**Brief:** Retype the records word for word, starting with the line containing "This screenshot has" and continuing through the end of the records. Omit the pictures.
---------- Information supplied ----------
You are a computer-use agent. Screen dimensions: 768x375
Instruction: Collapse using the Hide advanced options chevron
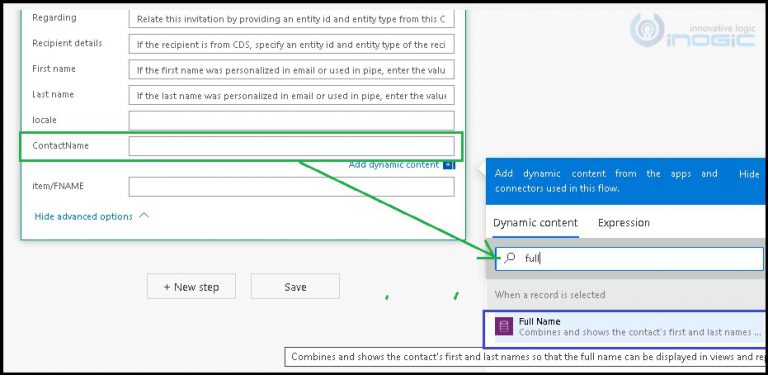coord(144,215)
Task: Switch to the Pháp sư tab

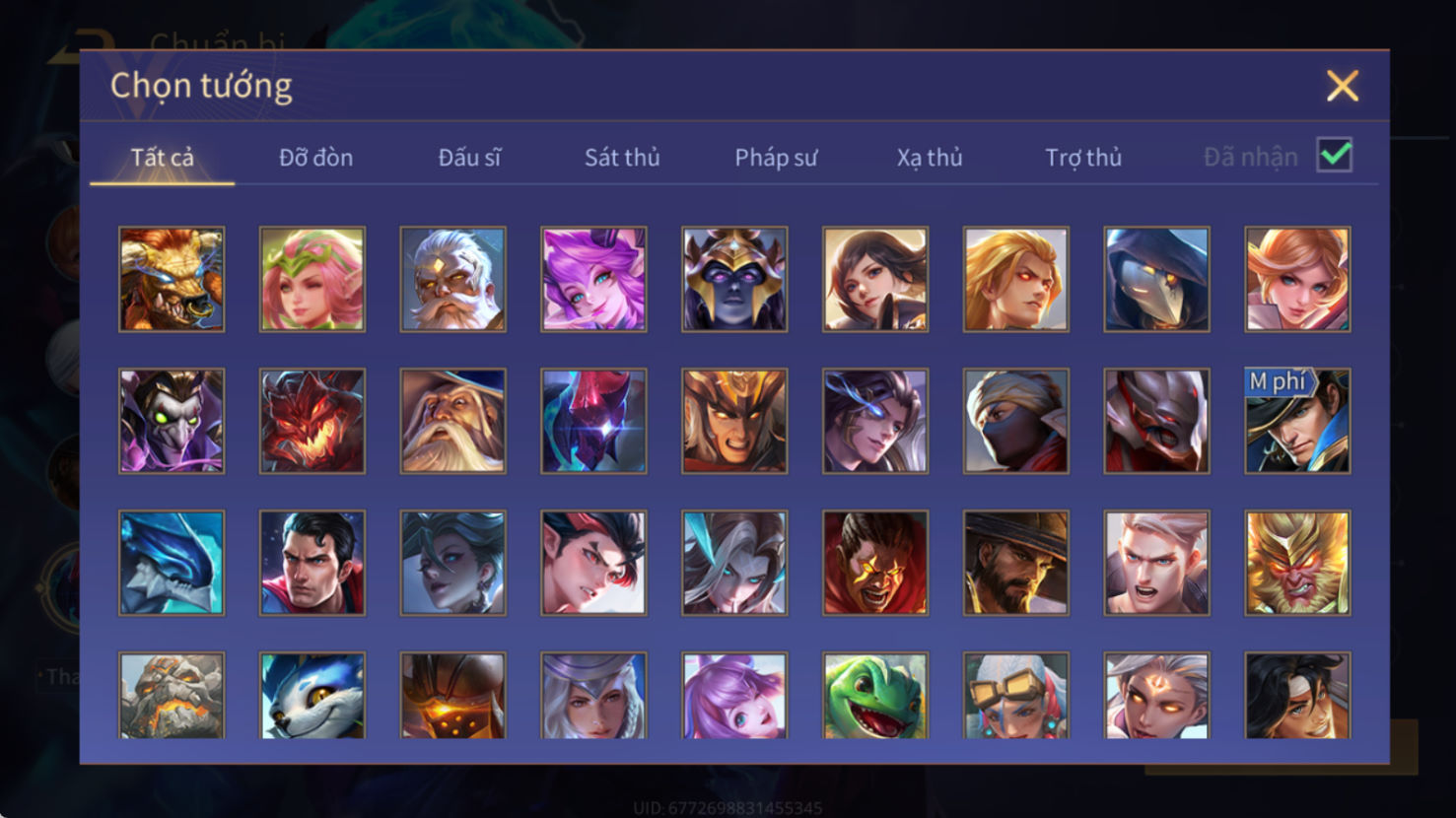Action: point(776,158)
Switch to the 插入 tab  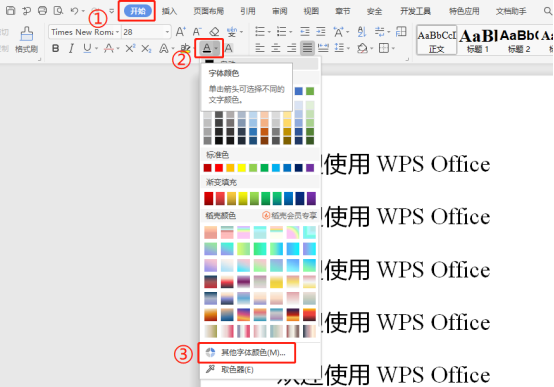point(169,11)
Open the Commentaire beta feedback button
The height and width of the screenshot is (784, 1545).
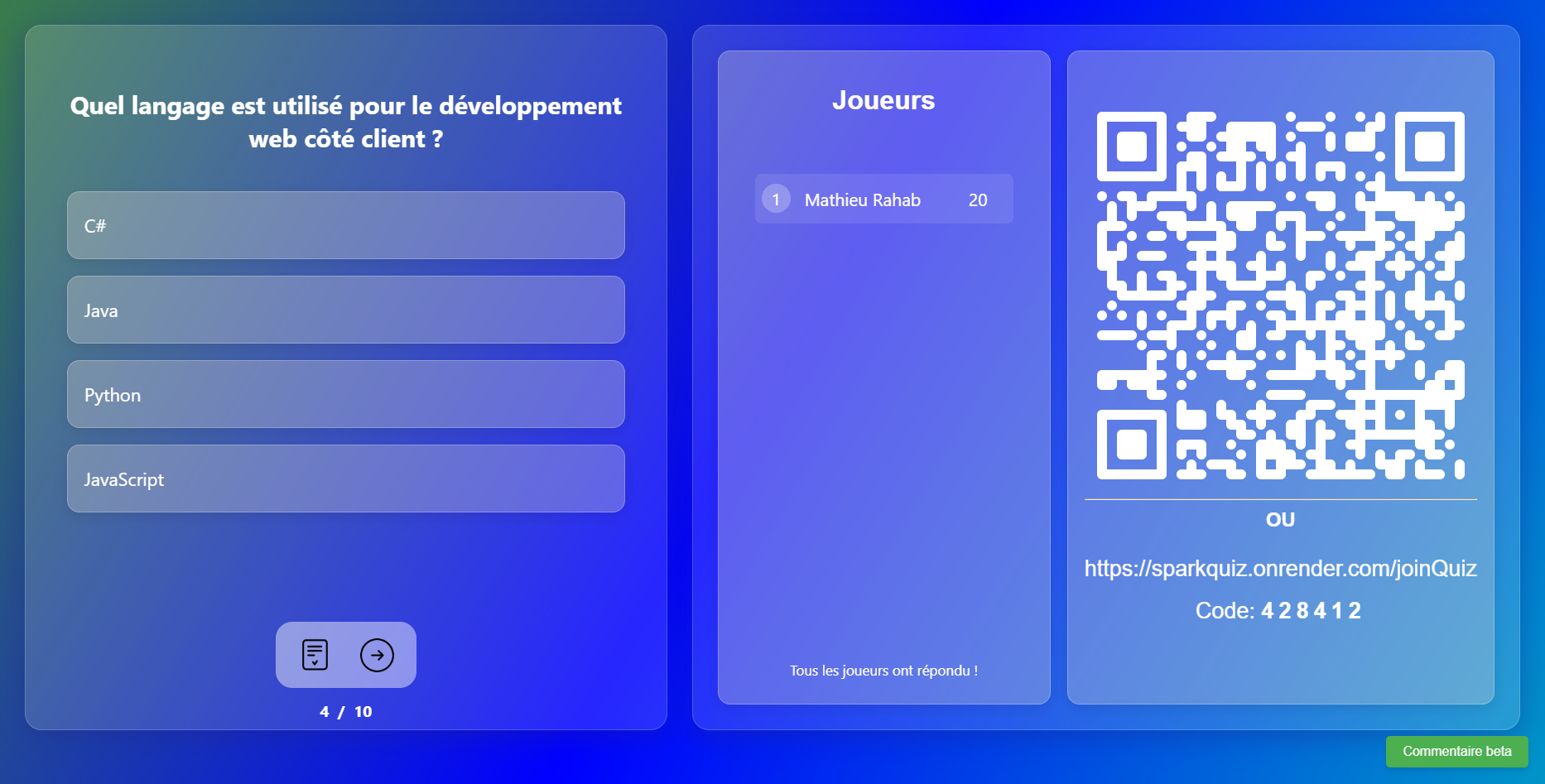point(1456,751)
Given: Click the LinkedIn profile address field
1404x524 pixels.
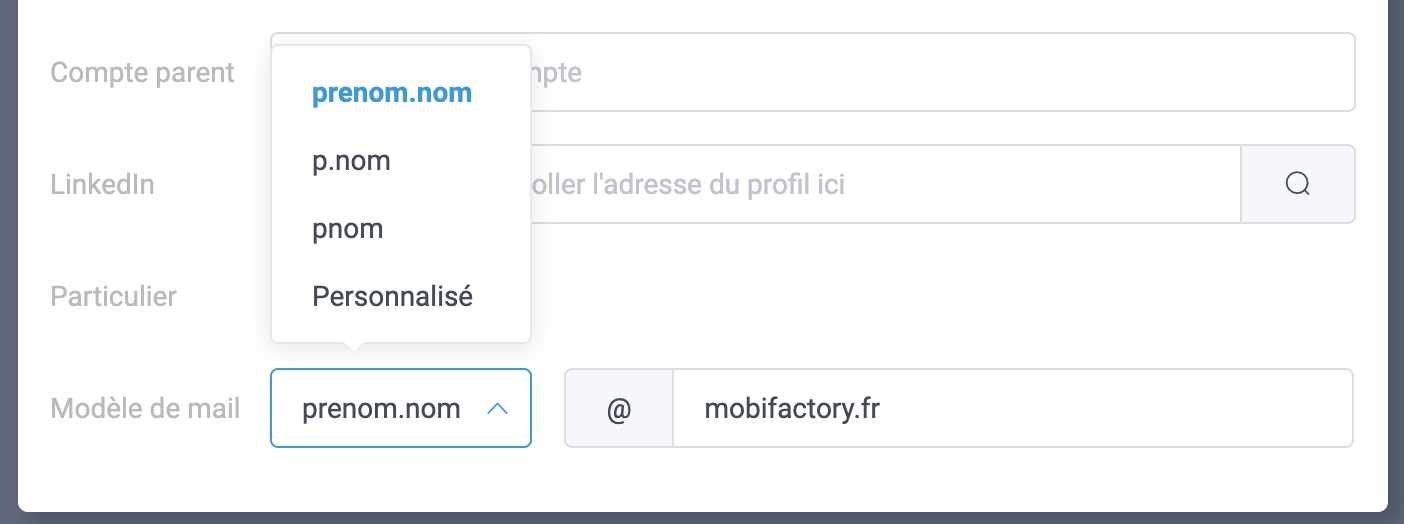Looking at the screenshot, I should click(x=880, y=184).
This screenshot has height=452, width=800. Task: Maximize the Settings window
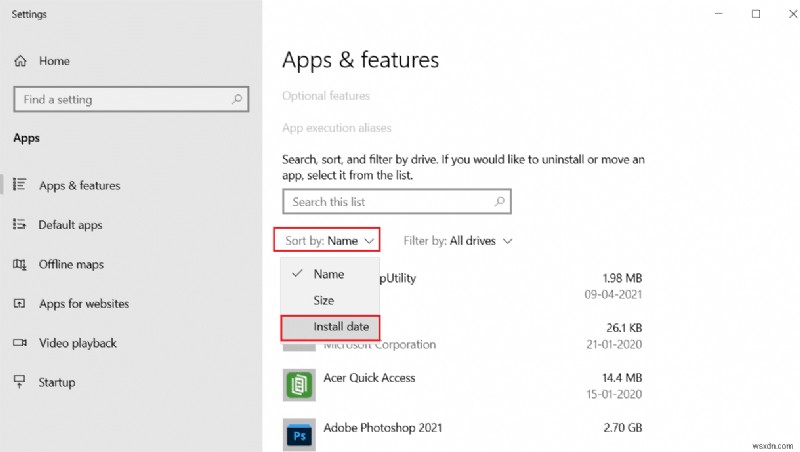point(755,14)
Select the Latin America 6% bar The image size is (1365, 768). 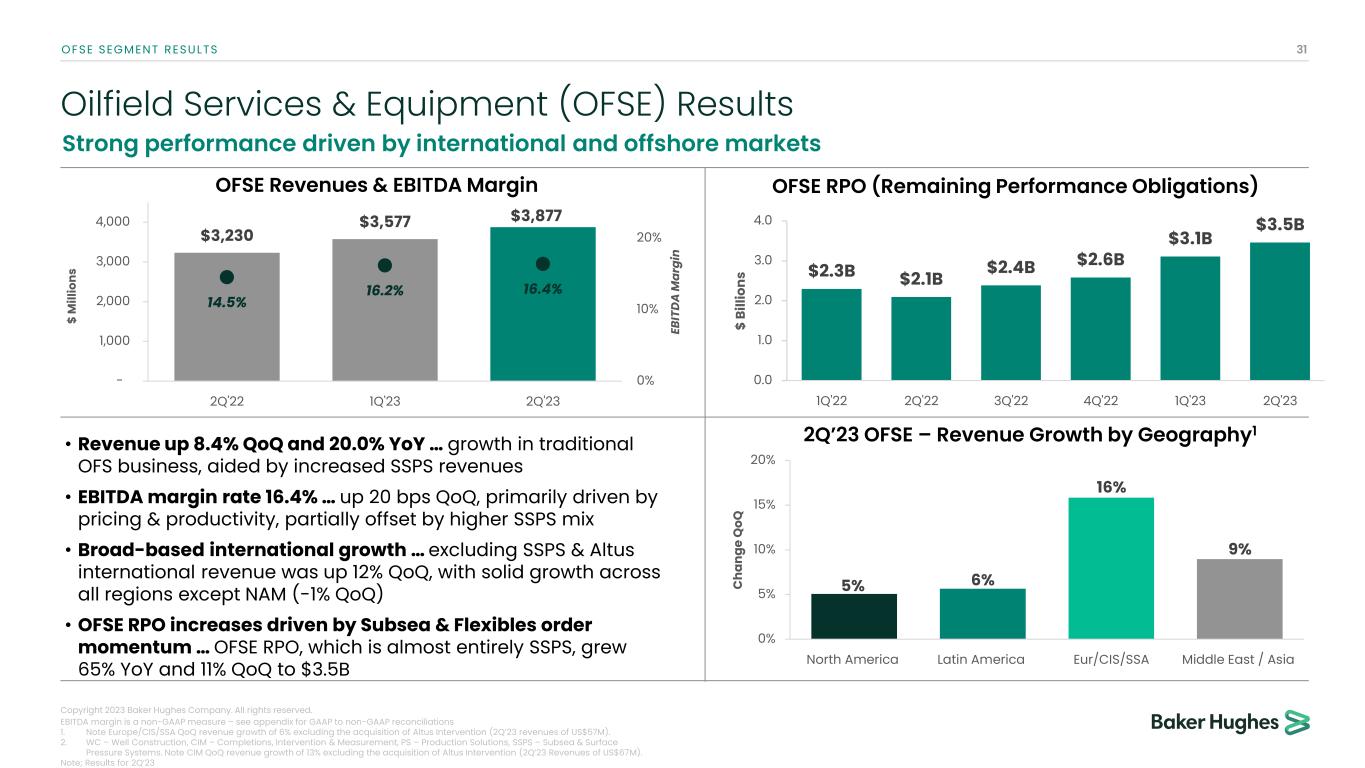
----------
**Correct answer:**
This screenshot has height=452, width=800. Task: Maximize the Settings window
point(755,14)
Select the Latin America 6% bar The image size is (1365, 768). 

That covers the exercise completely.